Cluster Analysis of Acoustic Emission Signals on Tensile Damage Process of C/SiC Using an Improved K-Means Algorithm

C/SiC is one of most important thermal-structural materials for future aeronautical applications, but there is no consensus on the damage mechanism and pattern of it. To identify the failure processes under mechanical load is important to evaluate this material. In this paper, acoustic emission (AE), an effective continuous damage monitoring technique, is used to monitor tensile tests of 2D-C/SiC. An unsupervised clustering method based on the deep fusion of a genetic algorithm and a K-means algorithm is proposed to analyze the AE signals. Pattern recognition analysis of AE data was carried out to describe the evolution of various damage mechanisms during the failure process.
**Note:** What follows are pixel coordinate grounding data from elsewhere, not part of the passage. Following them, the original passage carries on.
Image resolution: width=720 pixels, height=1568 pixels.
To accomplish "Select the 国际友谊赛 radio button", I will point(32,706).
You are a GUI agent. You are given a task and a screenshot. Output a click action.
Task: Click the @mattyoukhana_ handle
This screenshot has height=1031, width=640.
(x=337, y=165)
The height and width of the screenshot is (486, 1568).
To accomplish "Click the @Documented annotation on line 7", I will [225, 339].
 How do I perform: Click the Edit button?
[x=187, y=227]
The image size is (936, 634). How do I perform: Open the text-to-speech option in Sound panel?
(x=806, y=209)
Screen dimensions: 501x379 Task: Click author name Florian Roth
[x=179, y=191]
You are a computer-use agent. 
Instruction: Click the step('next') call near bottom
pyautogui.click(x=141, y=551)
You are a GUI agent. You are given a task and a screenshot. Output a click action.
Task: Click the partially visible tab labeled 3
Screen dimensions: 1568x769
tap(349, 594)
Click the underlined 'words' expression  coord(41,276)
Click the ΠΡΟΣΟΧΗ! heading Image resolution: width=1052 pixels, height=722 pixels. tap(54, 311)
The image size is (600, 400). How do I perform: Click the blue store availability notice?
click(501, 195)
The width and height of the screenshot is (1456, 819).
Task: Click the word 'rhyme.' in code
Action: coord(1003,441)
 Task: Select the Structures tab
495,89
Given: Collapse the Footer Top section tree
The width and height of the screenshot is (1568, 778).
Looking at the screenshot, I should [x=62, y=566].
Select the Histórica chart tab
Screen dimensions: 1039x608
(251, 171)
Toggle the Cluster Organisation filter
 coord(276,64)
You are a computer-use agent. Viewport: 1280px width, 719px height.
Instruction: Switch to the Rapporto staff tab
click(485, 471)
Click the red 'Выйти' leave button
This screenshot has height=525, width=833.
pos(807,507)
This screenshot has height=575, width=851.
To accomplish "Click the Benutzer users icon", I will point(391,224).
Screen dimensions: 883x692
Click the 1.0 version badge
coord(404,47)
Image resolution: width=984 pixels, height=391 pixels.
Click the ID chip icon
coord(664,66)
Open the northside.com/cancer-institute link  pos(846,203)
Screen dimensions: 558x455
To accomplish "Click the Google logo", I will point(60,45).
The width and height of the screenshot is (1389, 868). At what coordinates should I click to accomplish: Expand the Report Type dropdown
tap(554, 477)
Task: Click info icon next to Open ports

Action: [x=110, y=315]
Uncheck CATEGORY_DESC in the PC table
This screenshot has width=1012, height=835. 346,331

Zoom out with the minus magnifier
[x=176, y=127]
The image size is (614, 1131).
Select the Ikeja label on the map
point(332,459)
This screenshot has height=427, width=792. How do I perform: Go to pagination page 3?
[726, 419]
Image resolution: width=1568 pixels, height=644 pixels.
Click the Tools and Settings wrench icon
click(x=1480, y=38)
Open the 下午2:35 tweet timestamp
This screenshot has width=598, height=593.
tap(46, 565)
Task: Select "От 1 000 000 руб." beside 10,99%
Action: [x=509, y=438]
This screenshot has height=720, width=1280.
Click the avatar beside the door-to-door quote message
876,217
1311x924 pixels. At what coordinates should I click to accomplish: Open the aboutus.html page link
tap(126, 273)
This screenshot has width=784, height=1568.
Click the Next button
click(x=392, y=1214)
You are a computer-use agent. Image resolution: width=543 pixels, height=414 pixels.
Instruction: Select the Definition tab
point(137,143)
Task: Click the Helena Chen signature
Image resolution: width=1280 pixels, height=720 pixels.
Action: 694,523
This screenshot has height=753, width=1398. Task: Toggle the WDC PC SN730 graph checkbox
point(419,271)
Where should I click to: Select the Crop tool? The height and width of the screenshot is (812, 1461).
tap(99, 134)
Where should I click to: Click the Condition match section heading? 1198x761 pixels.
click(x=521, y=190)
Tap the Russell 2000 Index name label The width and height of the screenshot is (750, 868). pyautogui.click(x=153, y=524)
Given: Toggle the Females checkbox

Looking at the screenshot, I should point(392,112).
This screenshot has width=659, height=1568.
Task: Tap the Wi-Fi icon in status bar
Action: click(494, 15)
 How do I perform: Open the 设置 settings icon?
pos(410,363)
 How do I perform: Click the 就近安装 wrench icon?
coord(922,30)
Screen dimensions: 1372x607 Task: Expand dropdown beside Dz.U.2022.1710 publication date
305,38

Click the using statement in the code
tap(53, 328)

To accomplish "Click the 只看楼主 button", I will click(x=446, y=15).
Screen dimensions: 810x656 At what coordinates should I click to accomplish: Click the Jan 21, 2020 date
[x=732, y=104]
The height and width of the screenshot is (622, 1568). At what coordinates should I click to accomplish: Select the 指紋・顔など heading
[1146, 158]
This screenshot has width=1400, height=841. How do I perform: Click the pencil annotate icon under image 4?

According to the features of each class and associated SEM images of the fracture surfaces, a match between AE clusters and fracture mechanisms involved in the process, including matrix cracking, interface failure, interlaminar delamination, fiber breakage and bundle breakage, is established. It is found that the damage evolution of 2D-C/SiC under tensile loading can be divided into four stages at room temperature. The first stage and the third stage are the main development stages of matrix cracking and interface damage. The second stage and the fourth stage are the main damage periods of fiber, fiber bundle and interlaminar delamination. The damage pattern recognition and damage evolution process of 2D-C/SiC composites during tensile test are described.